PROBLEM DETAILS » Echo the records verbatim from the line containing "Given: Click the" up to and including the line containing "Looking at the".

*** INPUT RECORDS

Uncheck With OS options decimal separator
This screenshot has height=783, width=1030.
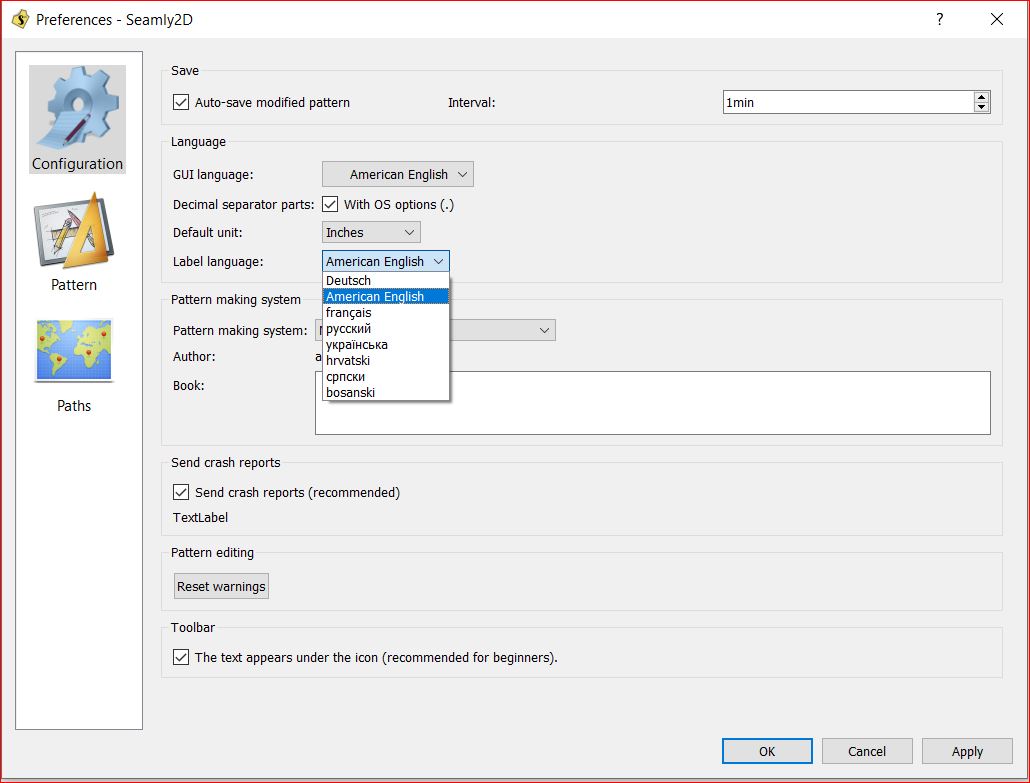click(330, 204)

******
*** INPUT RECORDS

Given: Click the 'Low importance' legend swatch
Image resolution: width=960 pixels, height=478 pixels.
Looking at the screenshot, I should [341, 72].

******

EXERCISE RESULT »
Given: Click the 'Low importance' legend swatch
Image resolution: width=960 pixels, height=478 pixels.
Looking at the screenshot, I should [341, 72].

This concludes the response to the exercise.